• **Task**:
Which of the lines below contain the word "what"? Copy each one in full.
※ ※ ※
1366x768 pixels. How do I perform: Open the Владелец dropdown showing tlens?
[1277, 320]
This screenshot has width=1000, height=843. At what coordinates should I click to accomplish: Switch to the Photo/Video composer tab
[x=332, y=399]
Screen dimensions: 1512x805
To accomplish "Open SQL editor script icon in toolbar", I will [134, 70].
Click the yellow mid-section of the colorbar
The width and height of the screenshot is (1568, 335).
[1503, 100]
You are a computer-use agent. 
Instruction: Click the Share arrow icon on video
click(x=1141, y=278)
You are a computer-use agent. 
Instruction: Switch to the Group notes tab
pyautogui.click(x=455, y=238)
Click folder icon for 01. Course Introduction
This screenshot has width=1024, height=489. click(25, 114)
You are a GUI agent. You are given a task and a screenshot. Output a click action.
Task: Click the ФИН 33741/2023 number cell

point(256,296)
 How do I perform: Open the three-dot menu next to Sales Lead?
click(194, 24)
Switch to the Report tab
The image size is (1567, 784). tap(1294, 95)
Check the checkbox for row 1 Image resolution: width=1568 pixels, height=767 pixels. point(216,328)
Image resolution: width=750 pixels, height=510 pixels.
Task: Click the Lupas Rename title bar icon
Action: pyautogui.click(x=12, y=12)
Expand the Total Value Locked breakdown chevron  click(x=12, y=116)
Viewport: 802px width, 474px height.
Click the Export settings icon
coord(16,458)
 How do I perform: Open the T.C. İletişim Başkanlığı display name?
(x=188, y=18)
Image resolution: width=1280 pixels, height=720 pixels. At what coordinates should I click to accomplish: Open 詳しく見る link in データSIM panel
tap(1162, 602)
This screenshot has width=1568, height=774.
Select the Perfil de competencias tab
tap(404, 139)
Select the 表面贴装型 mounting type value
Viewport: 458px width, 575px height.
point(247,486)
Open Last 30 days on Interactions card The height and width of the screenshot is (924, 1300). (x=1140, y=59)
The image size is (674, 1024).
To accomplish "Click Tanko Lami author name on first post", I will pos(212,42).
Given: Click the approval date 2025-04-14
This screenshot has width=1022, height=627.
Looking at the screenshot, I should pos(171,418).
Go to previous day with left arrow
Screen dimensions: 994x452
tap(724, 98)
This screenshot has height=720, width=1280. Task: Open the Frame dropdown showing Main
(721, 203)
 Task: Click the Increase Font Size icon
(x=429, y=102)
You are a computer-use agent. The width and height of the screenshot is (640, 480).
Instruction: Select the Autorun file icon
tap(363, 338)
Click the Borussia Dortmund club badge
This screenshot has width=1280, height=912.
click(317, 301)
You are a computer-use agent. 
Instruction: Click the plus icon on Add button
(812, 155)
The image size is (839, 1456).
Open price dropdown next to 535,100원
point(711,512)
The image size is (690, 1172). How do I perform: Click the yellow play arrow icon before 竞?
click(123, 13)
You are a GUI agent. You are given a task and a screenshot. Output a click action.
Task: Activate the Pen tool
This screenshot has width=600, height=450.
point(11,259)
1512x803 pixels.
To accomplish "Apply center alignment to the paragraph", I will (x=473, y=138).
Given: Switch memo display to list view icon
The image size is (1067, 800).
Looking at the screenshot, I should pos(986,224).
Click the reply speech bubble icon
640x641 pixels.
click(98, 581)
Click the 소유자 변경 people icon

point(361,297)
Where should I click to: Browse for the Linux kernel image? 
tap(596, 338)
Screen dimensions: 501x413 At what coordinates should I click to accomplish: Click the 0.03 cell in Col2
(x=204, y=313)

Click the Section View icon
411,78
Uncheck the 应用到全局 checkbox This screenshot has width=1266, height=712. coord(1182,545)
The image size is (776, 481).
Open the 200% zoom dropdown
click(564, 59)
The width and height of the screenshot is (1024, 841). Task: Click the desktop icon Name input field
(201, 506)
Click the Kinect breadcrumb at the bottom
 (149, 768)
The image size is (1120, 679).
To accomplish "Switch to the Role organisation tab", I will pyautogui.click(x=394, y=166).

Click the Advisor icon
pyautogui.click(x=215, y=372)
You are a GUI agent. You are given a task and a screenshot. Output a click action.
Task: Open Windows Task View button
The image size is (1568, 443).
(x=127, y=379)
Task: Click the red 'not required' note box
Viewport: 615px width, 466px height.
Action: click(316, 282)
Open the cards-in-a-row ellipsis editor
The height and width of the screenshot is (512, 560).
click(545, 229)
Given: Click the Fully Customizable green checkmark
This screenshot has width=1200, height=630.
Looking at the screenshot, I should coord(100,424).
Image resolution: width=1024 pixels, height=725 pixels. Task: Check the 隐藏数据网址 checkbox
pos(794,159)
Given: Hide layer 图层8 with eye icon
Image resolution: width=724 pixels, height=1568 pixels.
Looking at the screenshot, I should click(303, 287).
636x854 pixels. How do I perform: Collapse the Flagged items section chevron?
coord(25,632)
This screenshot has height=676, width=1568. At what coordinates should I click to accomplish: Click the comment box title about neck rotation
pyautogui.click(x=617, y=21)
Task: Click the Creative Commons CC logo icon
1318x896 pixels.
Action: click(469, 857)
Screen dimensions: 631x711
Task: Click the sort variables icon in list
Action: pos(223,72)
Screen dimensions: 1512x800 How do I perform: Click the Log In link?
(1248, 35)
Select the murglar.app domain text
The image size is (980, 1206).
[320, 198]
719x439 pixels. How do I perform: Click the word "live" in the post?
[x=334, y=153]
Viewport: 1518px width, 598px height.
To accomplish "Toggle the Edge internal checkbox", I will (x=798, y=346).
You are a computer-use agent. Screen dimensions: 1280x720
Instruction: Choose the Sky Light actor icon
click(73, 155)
※ ※ ※
• **Solution**:
This screenshot has width=1000, height=843. At what coordinates should I click to accomplish: Switch to the Photo/Video composer tab
Image resolution: width=1280 pixels, height=720 pixels. At what coordinates should I click to accomplish: Open 詳しく見る link in データSIM panel
Screen dimensions: 501x413 At what coordinates should I click to accomplish: Click the 0.03 cell in Col2
This screenshot has height=676, width=1568. At what coordinates should I click to accomplish: Click the comment box title about neck rotation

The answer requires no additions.